18395198. POINT-LEVEL SUPERVISION FOR VIDEO INSTANCE SEGMENTATION simplified abstract (NVIDIA Corporation)

From WikiPatents
Jump to navigation Jump to search

POINT-LEVEL SUPERVISION FOR VIDEO INSTANCE SEGMENTATION

Organization Name

NVIDIA Corporation

Inventor(s)

Zhiding Yu of Cupertino CA (US)

Shuaiyi Huang of Greenbelt MD (US)

De-An Huang of Cupertino CA (US)

Shiyi Lan of Sunnyvale CA (US)

Subhashree Radhakrishnan of Milpitas CA (US)

Jose M. Alvarez Lopez of Mountain View CA (US)

Anima Anandkumar of Pasadena CA (US)

POINT-LEVEL SUPERVISION FOR VIDEO INSTANCE SEGMENTATION - A simplified explanation of the abstract

This abstract first appeared for US patent application 18395198 titled 'POINT-LEVEL SUPERVISION FOR VIDEO INSTANCE SEGMENTATION

Abstract: Video instance segmentation is a computer vision task that aims to detect, segment, and track objects continuously in videos. It can be used in numerous real-world applications, such as video editing, three-dimensional (3D) reconstruction, 3D navigation (e.g. for autonomous driving and/or robotics), and view point estimation. However, current machine learning-based processes employed for video instance segmentation are lacking, particularly because the densely annotated videos needed for supervised training of high-quality models are not readily available and are not easily generated.

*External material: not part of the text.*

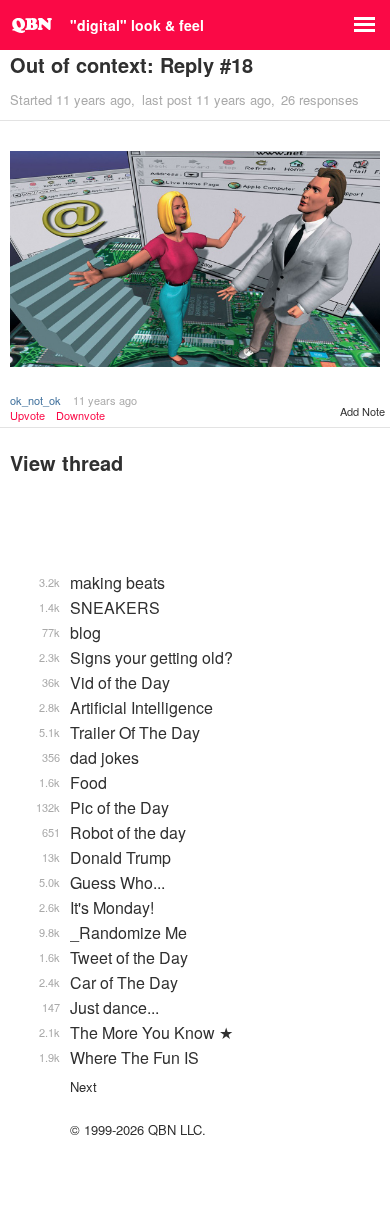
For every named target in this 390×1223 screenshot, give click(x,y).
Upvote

To address the issues in the prior art, the present disclosure provides point-level supervision for video instance segmentation in a manner that allows the resulting machine learning model to handle any object category.

Key Features and Innovation:

  • Video instance segmentation for detecting, segmenting, and tracking objects in videos.
  • Point-level supervision provided for training high-quality models.
  • Ability to handle any object category in the resulting machine learning model.

Potential Applications:

  • Video editing
  • 3D reconstruction
  • 3D navigation for autonomous driving and robotics
  • View point estimation

Problems Solved:

  • Lack of densely annotated videos for supervised training
  • Difficulty in generating high-quality models for video instance segmentation

Benefits:

  • Improved accuracy in detecting and tracking objects in videos
  • Enhanced performance in real-world applications such as autonomous driving and robotics
  • Flexibility to handle various object categories

Commercial Applications: Commercial applications of this technology could include video editing software, autonomous driving systems, robotics applications, and virtual reality development tools.

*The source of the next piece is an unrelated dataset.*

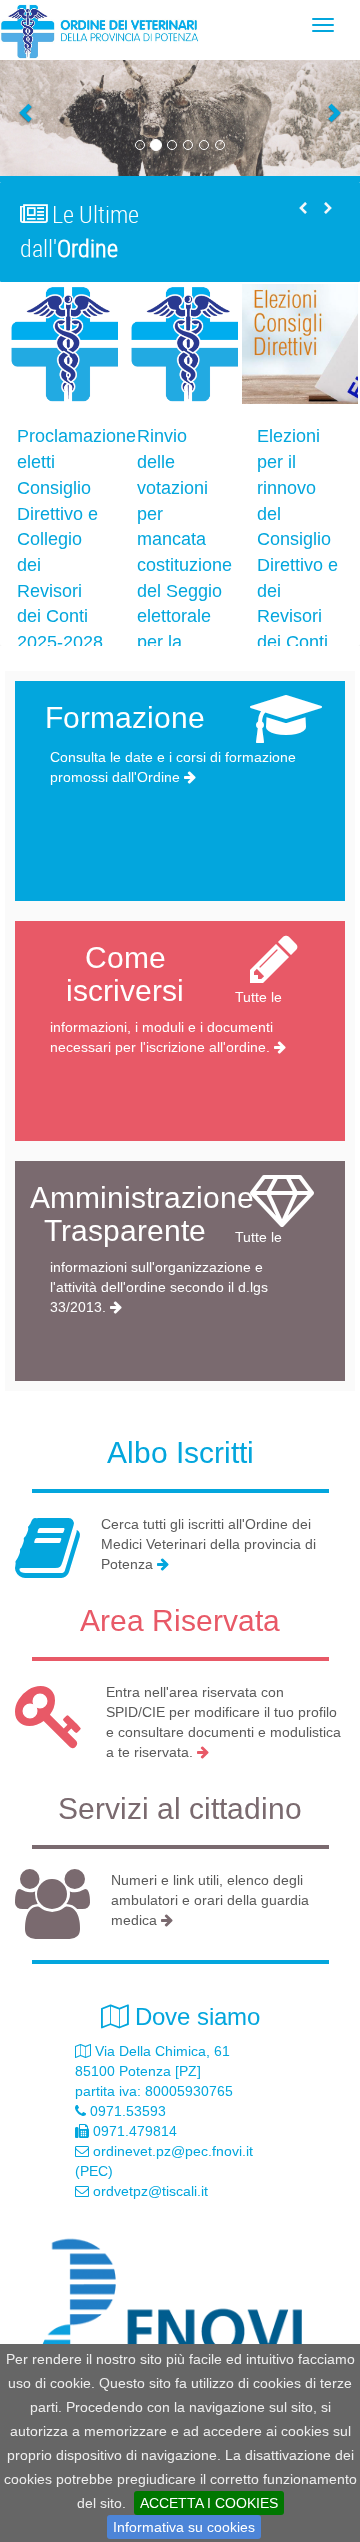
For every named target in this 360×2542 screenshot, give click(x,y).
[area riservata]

Prior Art: Researchers and developers can explore prior art related to video instance segmentation, machine learning-based processes, and object detection in videos to understand the existing technology landscape.

Frequently Updated Research: Stay updated on advancements in video instance segmentation, machine learning algorithms for object detection, and applications of computer vision in real-world scenarios.

Questions about Video Instance Segmentation: 1. How does point-level supervision improve the training of machine learning models for video instance segmentation? Point-level supervision allows for more precise annotations, leading to higher-quality models that can handle any object category effectively.

2. What are the challenges faced in obtaining densely annotated videos for supervised training in video instance segmentation? The challenges include the lack of readily available annotated videos and the difficulty in generating high-quality annotations for training models.


Original Abstract Submitted

Video instance segmentation is a computer vision task that aims to detect, segment, and track objects continuously in videos. It can be used in numerous real-world applications, such as video editing, three-dimensional (3D) reconstruction, 3D navigation (e.g. for autonomous driving and/or robotics), and view point estimation. However, current machine learning-based processes employed for video instance segmentation are lacking, particularly because the densely annotated videos needed for supervised training of high-quality models are not readily available and are not easily generated. To address the issues in the prior art, the present disclosure provides point-level supervision for video instance segmentation in a manner that allows the resulting machine learning model to handle any object category.